The seeds used for propagation come from selected trees. Seeds receive water every 2–3 days initially, later when the plant has established only once every 15 days. The small plants stay in a nursery for 3–5 months until a height of 8–10 cm. The plants are planted in a distance of 10 m from each other at a depth of 40–60 cm whereby the saline crust is broken to facilitate establishment. At the beginning, watering is needed for the establishment of the plants.

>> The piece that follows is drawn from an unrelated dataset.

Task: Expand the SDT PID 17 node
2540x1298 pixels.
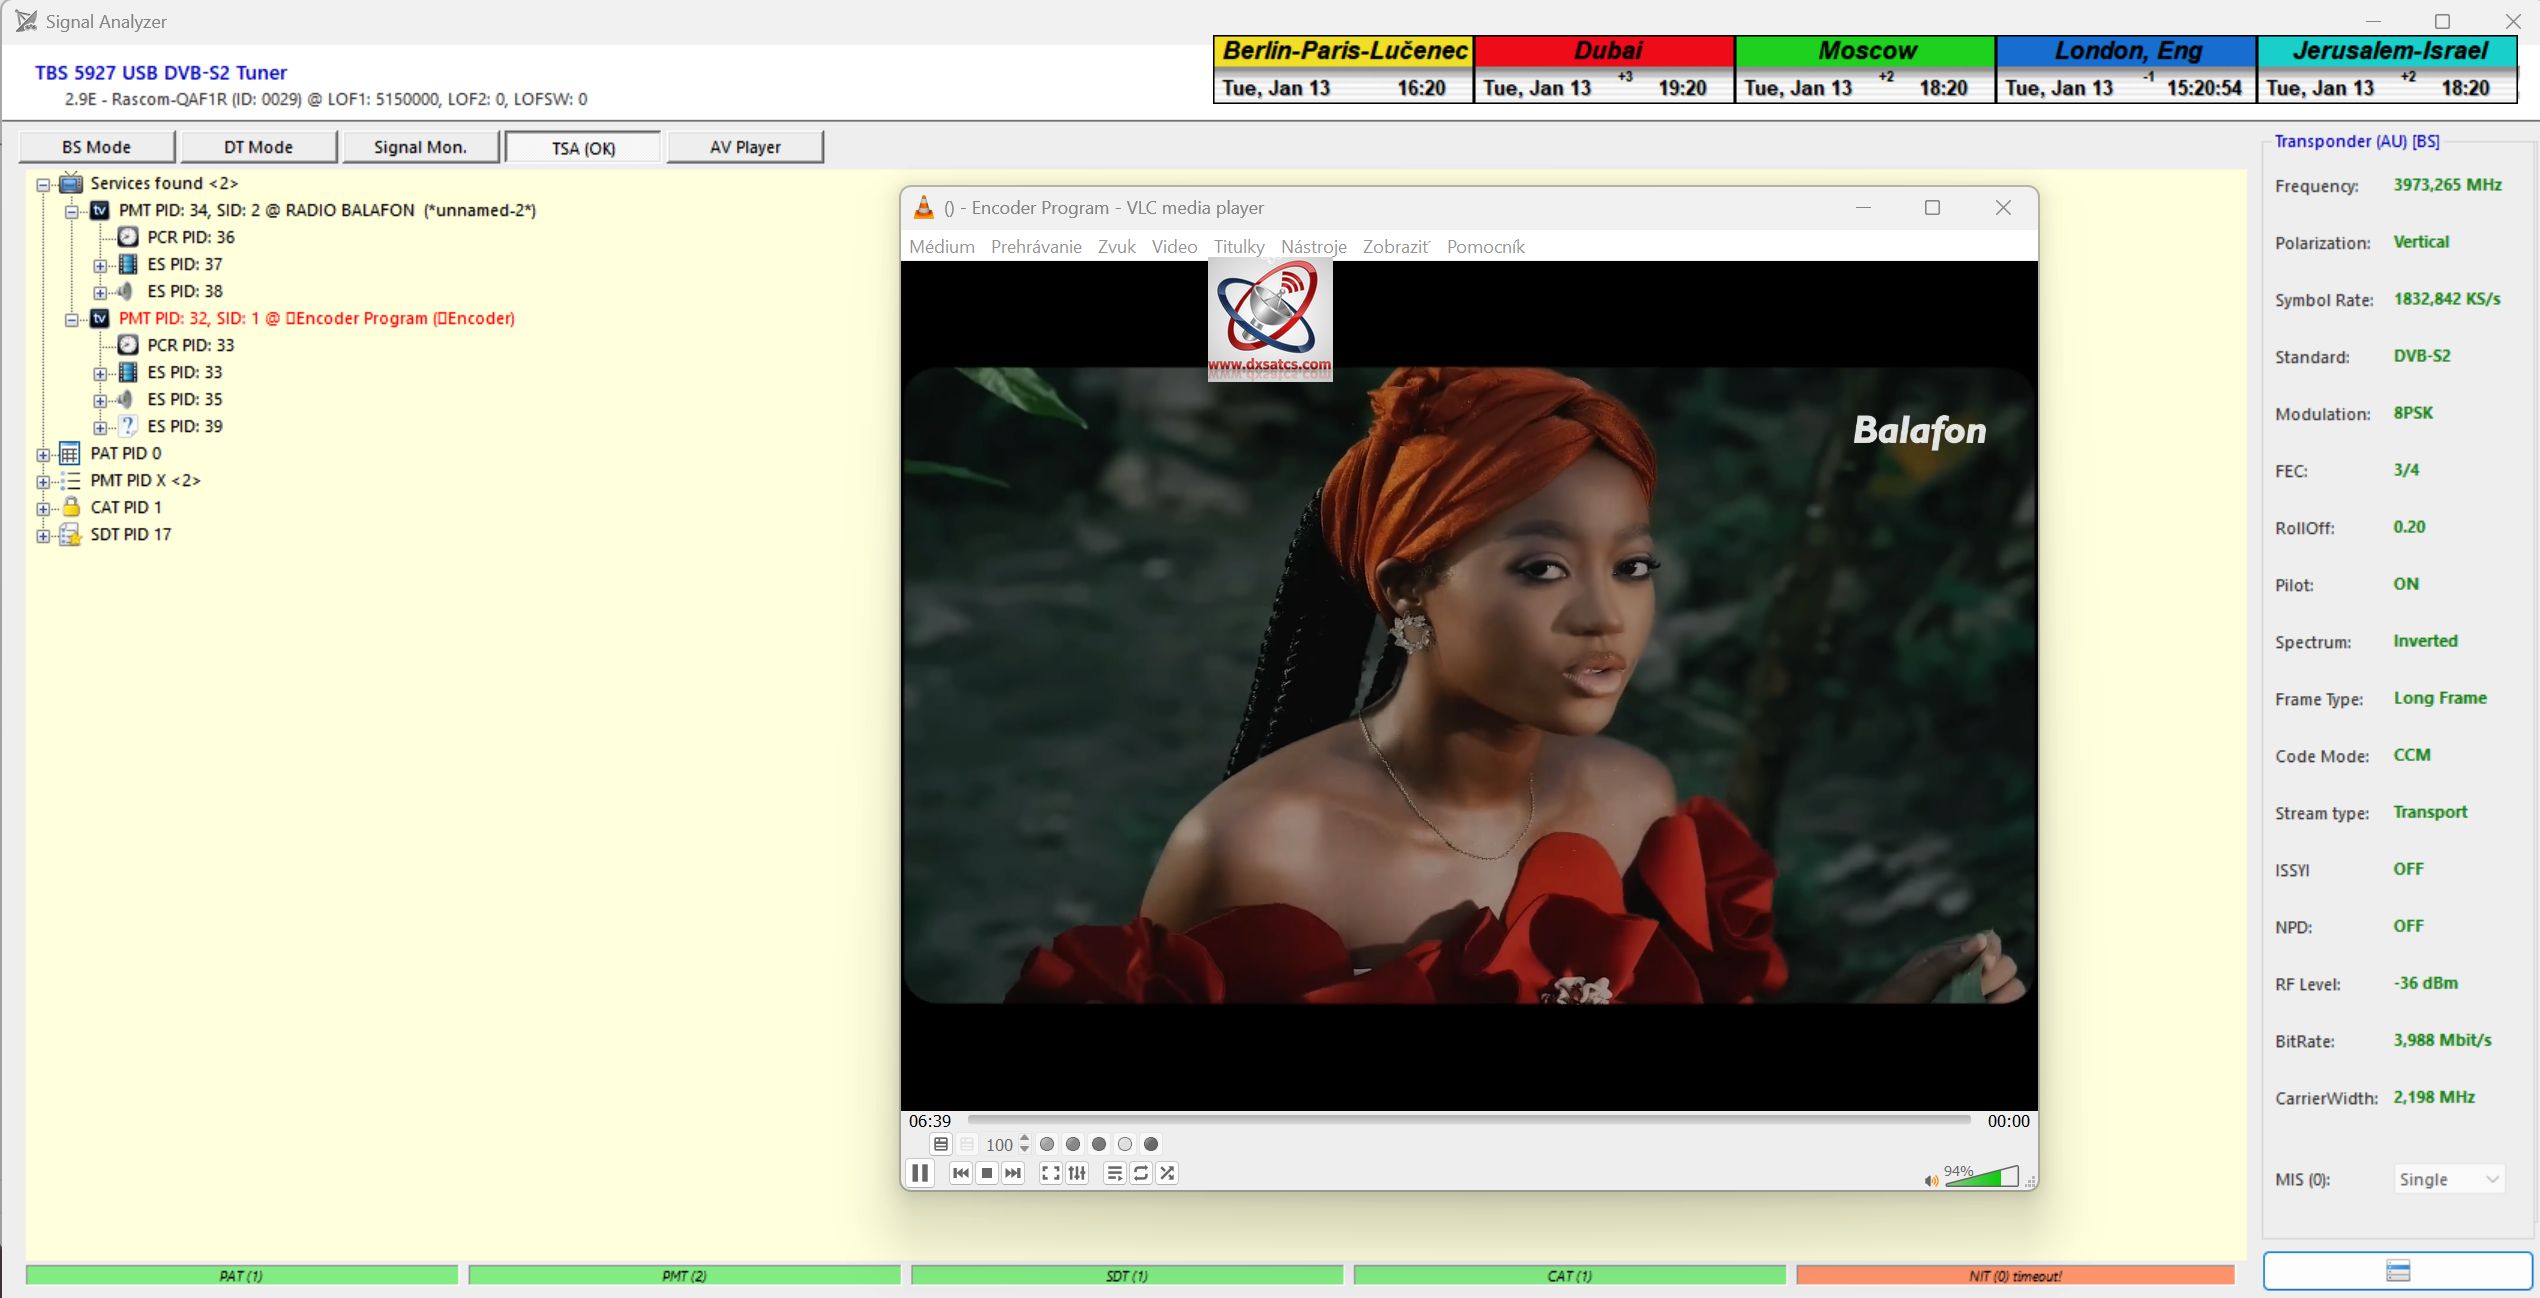Action: pos(43,535)
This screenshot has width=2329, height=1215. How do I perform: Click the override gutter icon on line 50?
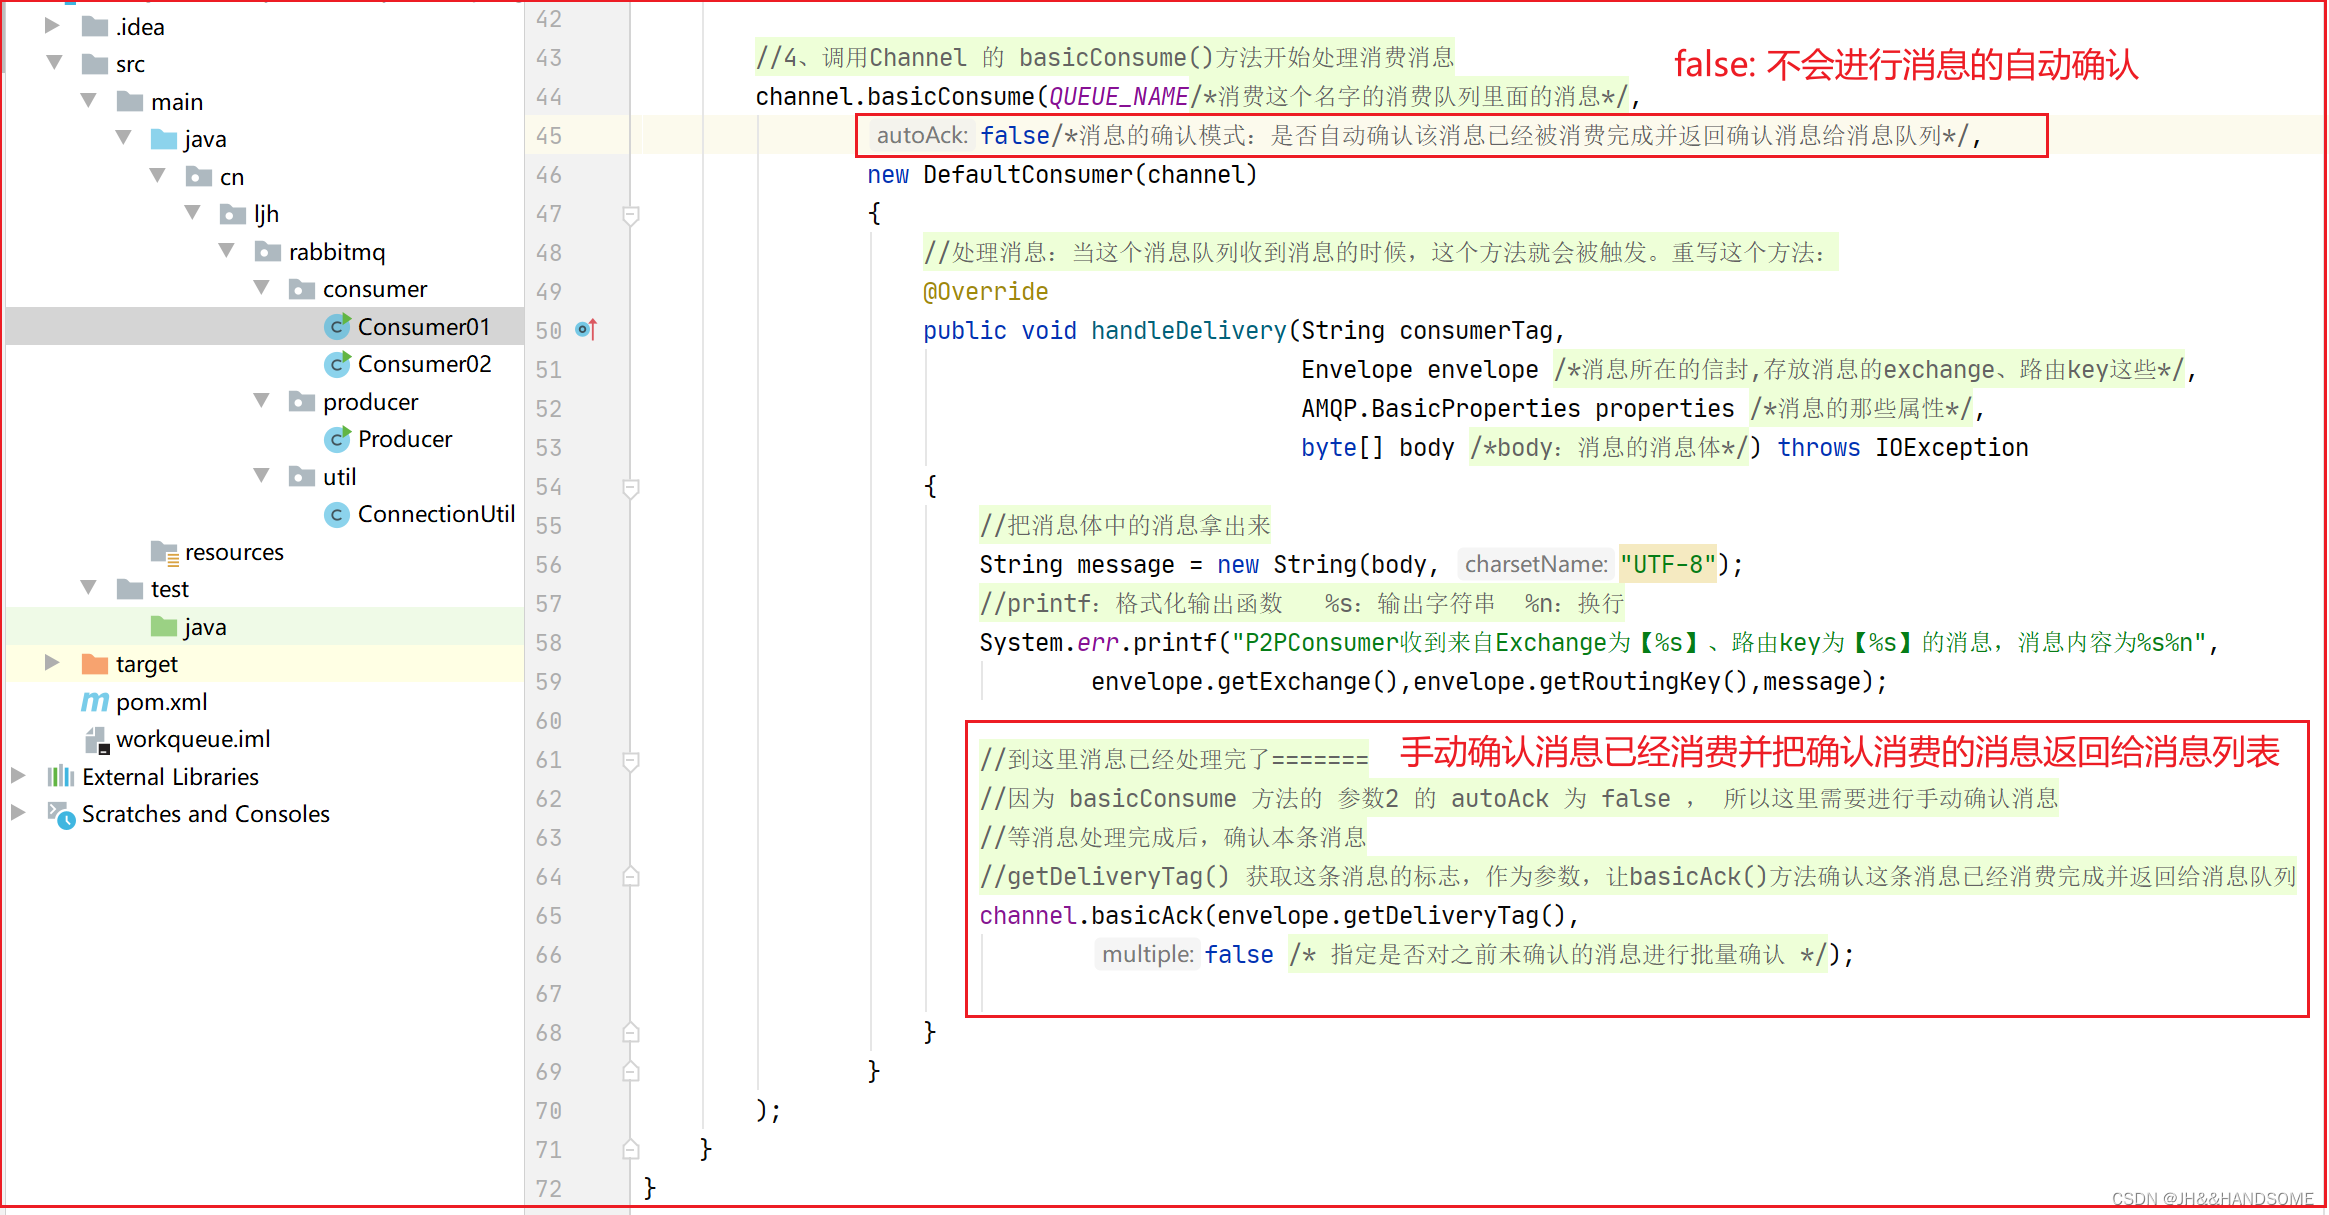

=== Pests and diseases ===
Four insects are the main enemies of tamarugo:
- "Palomilla violeta" (Leptotes trigemmatus) damages the fruits, leaves, flowers, and twigs
- "Polilla del fruto" (Cryptophlebia carpophagoides) damages the fruit and seeds
- "Polilla de la flor" (Ithome sp.) damages the flower
- "Bruco del tamarugo" (Scutobruchos gastoi) damages the seed
Controlling the pests with synthetic pesticides (pyrethroids) seems to be useful.

=== Fodder use ===
At Pampa del Tamarugal, a silvopastoral system with small ruminants was established. The mature fruit and dry leaves of tamarugo fall on the soil and can be used as fodder for goats, sheep and cows. Thanks to the leaves and the fruits of tamarugo, around 7000–9000 sheep and goats can survive in an original desert region. In fact, a 14–22 years old tree can produce 20–70 kg of fodder per year. With trees aged 7 to 10 years, the estimated carrying capacity is about 0.5 sheep/ha. Tamarugo is unused until an age of 6 years. For this reason the trees should be grown only in areas bigger than 500 ha to cover the development costs. Although Tamarugo shows a high quantity of fruit fiber the forage quality is poor because of the low digestible energy content compared to cereal stalks. The goats are more efficient in digesting rougher forage and consume about 3.46 kg of fruits and foliage per day whereas sheep eat only 1.88 kg per day. Even if the existence of Tamarugo allows the livestock production in the Pampa del Tamarugal, supplemental feeding is needed. Locally available fodder are wheat bran and alfalfa hay.

Besides fodder and fuelwood, tamarugo plantations provide shelter to wildlife and recreational opportunities. In contrast to the deserted land, tamarugo plantations also provide vegetation cover.